NABH accreditation is increasingly required for empanelment with government insurance schemes (PMJAY/Ayushman Bharat) and corporate insurance panels, which creates a strong financial incentive for private hospitals to pursue and maintain accreditation. The consequence is that NABH compliance has become a functional HR requirement for any hospital that depends on insurance revenue — which is most of them in urban Tamil Nadu.
Staff Qualification and Credential Standards It Mandates
NABH requires that every clinical staff member — nurses, doctors, allied health professionals, and technicians — have their qualifications and registrations verified and documented before they begin patient contact. This means credential files for every employee that include: original qualification certificates (not photocopies), registration documents (TNMC for nurses, MCI/NMC for doctors, TNPMB for allied health), experience verification, and in many cases, clinical competency assessment records. These files must be maintained, retrievable during survey, and kept current with registration renewals.
The standards also specify nurse-to-patient ratios for different care settings. General ward ratios (typically 1:6–1:8 nurse-to-patient in Indian NABH standards), ICU ratios (1:2 or higher for critical care), and OT staffing norms are all addressed. Hospitals that operate below these ratios — whether due to vacancies or deliberate cost reduction — are at risk of corrective action during surveys. This makes vacancy management a compliance issue, not merely an operational one.

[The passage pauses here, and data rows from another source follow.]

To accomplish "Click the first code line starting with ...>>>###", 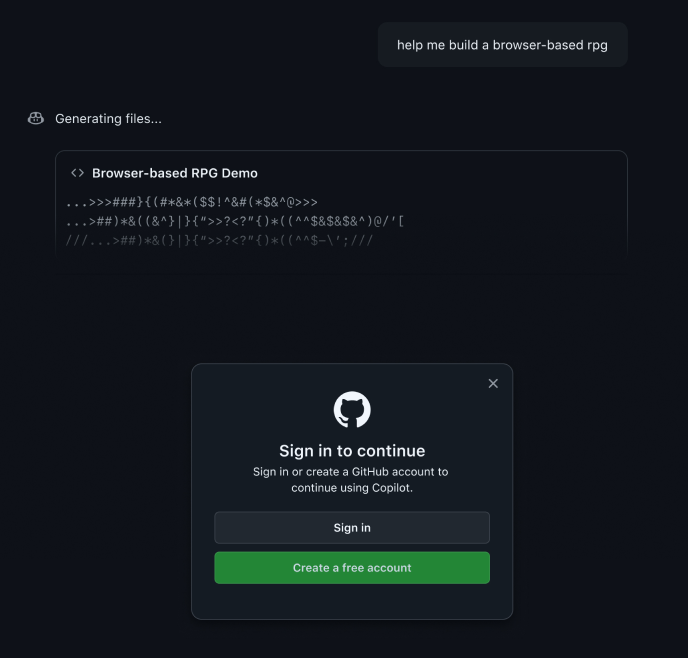I will tap(192, 202).

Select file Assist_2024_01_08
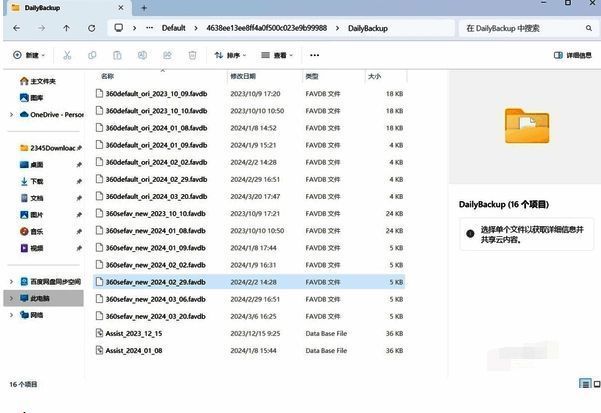(134, 350)
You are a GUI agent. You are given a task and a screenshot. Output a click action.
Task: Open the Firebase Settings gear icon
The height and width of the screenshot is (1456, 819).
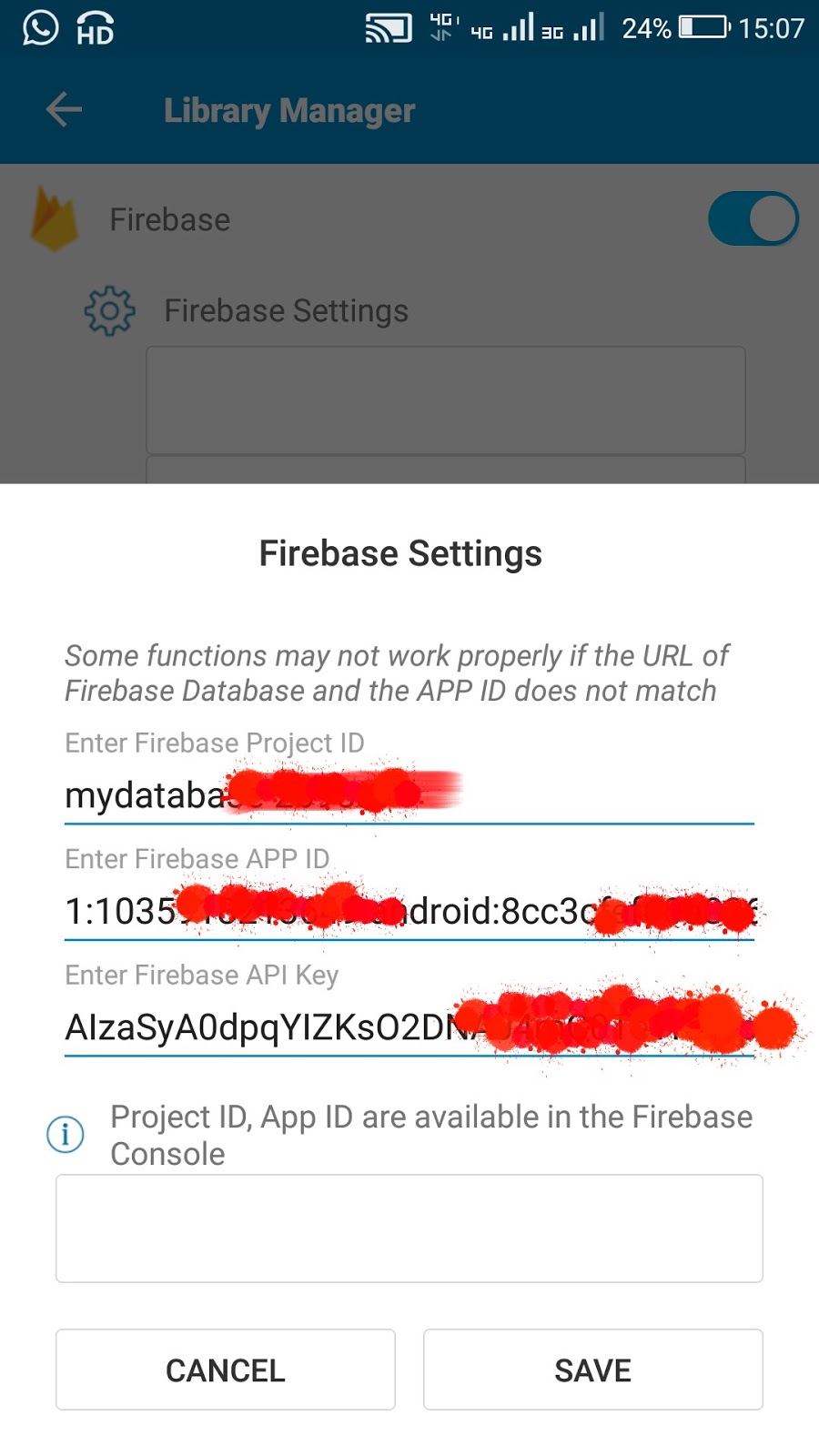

How Staffing Levels Affect Survey Outcomes
NABH surveyors assess staffing both through document review (credential files, staffing registers, duty rosters) and through observation and staff interviews. A roster that shows adequate staffing on paper but is contradicted by nursing staff who report routinely working with one fewer nurse per shift creates a significant discrepancy that triggers further scrutiny. Surveyors also assess training records — whether staff have completed the mandated orientation programme, annual competency assessments, and BLS/ACLS certification as required for their role.
Common staffing-related findings in NABH pre-assessment audits include: incomplete credential files, missing registration renewal documents, no documented competency assessment process, inadequate staffing for night shifts, and absence of a structured new-hire orientation programme. Each of these is correctable — but requires HR systems, not just goodwill. Hospitals with dedicated credentialing coordinators and digital HR record systems pass staffing-related survey elements significantly more reliably than those managing records manually.
Practical Steps to Maintain Compliance
Sustaining NABH staffing compliance between surveys requires systems rather than episodic effort. A credential expiry calendar — tracking TNMC and TNPMB registration renewal dates for every clinical staff member — is foundational. Automated renewal reminders to both staff and line managers, issued 90 and 30 days before expiry, prevent the lapses that create survey risk. Competency assessment calendars, aligned to the annual performance review cycle, ensure that clinical assessments are completed rather than deferred indefinitely. And a documented orientation checklist for every new joiner — signed off by both the department head and HR — closes the gap between standard and practice that surveyors look for.